Repeat everything from the line containing "Mark the character 松 in the subtitle" down to the line containing "click(x=376, y=177)", both of those lines included.

Entries on where items appear:
*-*-*

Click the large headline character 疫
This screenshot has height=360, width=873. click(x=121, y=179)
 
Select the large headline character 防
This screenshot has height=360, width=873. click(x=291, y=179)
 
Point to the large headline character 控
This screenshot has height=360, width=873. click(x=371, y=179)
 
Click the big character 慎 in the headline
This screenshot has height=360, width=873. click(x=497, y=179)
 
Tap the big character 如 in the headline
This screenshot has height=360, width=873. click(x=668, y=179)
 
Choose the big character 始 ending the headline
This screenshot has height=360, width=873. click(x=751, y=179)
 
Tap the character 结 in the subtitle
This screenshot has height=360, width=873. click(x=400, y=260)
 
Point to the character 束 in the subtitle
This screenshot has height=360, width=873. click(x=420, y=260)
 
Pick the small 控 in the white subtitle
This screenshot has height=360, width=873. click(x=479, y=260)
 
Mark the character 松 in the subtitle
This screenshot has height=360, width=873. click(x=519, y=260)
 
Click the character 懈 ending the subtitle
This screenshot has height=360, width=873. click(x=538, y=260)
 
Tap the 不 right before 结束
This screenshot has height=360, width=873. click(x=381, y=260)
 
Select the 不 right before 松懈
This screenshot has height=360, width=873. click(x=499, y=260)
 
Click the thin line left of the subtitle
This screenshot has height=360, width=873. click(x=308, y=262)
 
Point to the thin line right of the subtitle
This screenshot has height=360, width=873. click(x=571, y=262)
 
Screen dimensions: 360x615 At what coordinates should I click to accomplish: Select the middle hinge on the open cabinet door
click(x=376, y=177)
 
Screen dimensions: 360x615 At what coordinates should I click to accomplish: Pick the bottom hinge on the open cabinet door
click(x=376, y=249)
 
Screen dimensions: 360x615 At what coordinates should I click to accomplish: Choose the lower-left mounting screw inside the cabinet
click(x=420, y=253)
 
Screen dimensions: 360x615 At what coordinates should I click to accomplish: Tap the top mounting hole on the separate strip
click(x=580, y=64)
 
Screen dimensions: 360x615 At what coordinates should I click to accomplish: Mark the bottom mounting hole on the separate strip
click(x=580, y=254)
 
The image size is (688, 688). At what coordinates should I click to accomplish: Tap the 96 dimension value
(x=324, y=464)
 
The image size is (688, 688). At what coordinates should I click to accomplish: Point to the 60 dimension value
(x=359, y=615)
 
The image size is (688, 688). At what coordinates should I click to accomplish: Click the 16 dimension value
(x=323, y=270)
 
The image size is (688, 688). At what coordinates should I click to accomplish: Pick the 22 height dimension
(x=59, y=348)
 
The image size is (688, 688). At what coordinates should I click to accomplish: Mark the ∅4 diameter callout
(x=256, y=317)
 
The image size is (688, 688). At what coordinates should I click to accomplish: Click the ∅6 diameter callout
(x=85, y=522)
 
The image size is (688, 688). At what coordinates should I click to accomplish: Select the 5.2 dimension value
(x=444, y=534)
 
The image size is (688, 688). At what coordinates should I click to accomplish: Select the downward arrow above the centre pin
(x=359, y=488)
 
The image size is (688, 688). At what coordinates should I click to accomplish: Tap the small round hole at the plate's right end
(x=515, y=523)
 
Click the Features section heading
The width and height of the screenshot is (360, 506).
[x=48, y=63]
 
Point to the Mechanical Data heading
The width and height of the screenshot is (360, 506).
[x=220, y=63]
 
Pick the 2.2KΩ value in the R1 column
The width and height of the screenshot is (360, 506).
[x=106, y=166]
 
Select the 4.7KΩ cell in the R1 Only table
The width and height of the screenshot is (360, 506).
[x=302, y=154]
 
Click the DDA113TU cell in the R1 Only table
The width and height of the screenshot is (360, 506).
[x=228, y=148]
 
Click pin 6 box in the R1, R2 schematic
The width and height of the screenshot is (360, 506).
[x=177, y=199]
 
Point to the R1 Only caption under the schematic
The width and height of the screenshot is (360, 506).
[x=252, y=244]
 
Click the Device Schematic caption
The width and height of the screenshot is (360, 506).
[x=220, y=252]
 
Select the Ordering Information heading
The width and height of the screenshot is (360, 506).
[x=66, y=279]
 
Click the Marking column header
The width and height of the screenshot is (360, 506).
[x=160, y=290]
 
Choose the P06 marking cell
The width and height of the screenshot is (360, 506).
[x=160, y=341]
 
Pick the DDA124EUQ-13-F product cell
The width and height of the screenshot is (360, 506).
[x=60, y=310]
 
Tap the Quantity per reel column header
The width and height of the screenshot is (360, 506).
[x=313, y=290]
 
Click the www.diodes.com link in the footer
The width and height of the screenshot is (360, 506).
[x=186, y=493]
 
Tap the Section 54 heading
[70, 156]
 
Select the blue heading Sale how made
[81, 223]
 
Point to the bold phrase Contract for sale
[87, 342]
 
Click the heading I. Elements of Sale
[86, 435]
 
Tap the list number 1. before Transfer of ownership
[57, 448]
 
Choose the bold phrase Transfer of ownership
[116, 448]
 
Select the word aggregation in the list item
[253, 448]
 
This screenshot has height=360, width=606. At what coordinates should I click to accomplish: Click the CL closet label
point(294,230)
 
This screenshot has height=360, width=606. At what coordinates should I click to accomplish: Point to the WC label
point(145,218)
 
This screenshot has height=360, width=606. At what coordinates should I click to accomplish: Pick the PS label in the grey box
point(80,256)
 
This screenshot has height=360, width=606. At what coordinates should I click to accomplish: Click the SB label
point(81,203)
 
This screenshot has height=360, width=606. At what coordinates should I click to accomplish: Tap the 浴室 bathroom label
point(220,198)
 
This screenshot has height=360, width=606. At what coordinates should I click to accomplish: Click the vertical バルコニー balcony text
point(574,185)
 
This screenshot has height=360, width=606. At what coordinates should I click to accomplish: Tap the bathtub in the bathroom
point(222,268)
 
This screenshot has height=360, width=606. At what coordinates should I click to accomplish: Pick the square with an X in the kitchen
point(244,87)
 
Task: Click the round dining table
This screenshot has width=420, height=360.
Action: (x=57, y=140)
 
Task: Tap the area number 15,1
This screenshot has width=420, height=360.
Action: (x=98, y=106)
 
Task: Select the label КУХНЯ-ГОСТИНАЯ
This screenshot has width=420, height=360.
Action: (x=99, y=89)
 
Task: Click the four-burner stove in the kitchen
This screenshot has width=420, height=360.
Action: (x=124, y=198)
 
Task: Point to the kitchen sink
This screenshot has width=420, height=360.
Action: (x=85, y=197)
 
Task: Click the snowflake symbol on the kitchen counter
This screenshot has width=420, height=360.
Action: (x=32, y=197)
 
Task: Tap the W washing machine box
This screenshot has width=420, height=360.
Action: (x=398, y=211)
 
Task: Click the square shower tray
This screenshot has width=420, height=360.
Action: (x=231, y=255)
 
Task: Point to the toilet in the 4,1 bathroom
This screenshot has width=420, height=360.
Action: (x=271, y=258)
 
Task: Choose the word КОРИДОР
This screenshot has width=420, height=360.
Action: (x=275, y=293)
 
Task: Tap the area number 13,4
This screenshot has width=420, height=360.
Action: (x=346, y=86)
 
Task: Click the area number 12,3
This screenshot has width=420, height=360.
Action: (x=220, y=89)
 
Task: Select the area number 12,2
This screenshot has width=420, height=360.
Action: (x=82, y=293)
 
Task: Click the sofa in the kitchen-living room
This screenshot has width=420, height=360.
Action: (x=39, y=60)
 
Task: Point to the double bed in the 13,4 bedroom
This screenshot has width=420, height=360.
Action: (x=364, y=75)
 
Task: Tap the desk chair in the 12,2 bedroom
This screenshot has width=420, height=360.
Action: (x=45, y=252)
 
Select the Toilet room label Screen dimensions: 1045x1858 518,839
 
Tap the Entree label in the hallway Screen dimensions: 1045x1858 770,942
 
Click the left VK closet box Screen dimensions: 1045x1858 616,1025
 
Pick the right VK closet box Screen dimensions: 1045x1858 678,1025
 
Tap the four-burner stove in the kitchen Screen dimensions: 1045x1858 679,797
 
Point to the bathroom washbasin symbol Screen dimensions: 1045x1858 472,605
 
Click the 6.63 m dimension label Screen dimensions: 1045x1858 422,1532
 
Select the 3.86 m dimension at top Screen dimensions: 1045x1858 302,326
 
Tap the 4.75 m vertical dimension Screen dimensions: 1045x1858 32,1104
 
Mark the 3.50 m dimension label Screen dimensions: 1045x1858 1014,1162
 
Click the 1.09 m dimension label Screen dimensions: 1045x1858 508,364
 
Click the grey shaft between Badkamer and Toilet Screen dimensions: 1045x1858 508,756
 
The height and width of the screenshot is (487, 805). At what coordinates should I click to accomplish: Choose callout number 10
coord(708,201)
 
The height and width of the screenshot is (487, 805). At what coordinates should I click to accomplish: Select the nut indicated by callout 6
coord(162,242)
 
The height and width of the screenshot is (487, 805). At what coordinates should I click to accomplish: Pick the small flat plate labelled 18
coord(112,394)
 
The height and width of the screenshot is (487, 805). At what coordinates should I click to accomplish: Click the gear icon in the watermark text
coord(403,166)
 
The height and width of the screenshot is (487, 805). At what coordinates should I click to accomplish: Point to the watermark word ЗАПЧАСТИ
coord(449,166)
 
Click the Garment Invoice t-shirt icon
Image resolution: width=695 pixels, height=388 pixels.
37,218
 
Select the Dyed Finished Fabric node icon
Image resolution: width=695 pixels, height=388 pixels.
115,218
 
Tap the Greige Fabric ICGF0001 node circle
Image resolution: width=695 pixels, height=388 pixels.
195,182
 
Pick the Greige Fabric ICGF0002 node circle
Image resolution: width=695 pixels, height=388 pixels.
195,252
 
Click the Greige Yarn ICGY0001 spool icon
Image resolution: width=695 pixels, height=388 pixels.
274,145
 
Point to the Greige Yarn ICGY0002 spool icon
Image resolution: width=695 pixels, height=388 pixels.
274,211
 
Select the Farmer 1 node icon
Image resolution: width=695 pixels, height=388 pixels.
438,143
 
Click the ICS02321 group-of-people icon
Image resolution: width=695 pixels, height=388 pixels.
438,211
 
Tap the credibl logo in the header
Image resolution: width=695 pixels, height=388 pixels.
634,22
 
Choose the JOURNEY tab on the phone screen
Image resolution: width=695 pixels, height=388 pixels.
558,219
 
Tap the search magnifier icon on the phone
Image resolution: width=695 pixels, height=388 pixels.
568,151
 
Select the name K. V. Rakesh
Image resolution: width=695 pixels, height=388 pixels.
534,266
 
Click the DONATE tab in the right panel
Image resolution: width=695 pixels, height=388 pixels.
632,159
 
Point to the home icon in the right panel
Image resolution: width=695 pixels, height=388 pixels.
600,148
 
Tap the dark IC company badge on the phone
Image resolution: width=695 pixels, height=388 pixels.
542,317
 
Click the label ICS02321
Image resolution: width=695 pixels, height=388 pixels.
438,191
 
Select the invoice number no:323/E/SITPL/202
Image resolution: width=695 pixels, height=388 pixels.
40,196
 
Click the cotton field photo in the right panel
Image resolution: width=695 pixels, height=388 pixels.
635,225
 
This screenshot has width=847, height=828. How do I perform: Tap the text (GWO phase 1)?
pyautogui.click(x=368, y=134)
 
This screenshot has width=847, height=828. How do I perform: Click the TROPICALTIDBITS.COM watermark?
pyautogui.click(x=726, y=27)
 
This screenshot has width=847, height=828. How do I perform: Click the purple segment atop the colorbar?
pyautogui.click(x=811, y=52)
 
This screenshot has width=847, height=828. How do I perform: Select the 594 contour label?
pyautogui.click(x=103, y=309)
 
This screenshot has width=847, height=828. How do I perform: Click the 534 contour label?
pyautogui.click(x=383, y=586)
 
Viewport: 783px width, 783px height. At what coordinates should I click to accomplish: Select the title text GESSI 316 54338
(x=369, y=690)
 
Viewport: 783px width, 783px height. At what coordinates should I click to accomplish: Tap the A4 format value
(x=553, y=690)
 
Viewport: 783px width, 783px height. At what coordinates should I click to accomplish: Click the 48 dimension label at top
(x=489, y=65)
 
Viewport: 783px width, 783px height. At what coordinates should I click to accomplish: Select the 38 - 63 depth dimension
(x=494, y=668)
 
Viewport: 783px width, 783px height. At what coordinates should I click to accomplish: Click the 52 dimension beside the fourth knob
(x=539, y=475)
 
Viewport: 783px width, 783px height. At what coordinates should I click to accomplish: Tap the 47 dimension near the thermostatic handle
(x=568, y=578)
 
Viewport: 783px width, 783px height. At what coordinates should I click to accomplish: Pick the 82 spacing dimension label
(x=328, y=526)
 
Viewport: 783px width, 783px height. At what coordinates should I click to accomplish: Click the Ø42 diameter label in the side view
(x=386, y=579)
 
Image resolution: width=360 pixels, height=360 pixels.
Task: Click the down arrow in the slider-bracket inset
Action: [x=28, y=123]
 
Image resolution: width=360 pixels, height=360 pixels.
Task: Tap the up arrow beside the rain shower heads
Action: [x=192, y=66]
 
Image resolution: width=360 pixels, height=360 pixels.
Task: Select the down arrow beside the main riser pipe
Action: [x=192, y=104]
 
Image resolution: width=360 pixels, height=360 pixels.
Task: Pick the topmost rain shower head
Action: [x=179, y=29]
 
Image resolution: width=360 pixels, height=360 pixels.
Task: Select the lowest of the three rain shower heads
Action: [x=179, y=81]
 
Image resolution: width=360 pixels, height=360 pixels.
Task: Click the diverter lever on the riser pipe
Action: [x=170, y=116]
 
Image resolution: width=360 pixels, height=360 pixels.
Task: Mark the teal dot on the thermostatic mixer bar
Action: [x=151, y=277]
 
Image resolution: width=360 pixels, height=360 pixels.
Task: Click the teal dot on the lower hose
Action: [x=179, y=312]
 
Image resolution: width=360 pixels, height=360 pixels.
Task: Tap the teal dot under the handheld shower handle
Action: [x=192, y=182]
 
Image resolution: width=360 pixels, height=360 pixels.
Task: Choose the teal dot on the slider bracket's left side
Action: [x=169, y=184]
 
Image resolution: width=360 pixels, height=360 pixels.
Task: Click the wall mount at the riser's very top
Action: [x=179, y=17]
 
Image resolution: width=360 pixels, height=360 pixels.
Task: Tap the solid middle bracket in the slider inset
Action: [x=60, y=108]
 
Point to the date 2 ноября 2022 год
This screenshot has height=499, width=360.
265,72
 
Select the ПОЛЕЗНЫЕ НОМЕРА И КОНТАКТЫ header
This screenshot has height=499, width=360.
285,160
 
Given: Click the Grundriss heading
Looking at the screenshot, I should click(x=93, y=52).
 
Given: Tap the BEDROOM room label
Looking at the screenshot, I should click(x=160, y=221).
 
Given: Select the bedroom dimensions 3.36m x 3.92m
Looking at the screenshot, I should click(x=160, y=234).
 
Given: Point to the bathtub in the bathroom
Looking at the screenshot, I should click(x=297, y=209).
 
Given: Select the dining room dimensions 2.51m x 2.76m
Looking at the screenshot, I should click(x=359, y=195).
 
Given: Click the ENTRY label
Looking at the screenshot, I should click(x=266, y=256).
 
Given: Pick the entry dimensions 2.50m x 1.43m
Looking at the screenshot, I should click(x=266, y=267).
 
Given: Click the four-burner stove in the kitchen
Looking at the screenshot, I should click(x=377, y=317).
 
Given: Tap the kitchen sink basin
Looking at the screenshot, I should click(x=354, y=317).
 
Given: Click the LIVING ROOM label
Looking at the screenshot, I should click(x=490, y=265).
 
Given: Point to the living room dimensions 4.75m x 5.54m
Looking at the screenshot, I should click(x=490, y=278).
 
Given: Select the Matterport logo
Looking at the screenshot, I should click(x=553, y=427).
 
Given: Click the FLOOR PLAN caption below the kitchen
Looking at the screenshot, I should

*-*-*

## Completed exercise
Mark the character 松 in the subtitle
This screenshot has height=360, width=873. click(x=519, y=260)
 
Click the character 懈 ending the subtitle
This screenshot has height=360, width=873. click(x=538, y=260)
 
Tap the 不 right before 结束
This screenshot has height=360, width=873. click(x=381, y=260)
 
Select the 不 right before 松懈
This screenshot has height=360, width=873. click(x=499, y=260)
 
Click the thin line left of the subtitle
This screenshot has height=360, width=873. click(x=308, y=262)
 
Point to the thin line right of the subtitle
This screenshot has height=360, width=873. click(x=571, y=262)
 
Screen dimensions: 360x615 At what coordinates should I click to accomplish: Select the middle hinge on the open cabinet door
click(x=376, y=177)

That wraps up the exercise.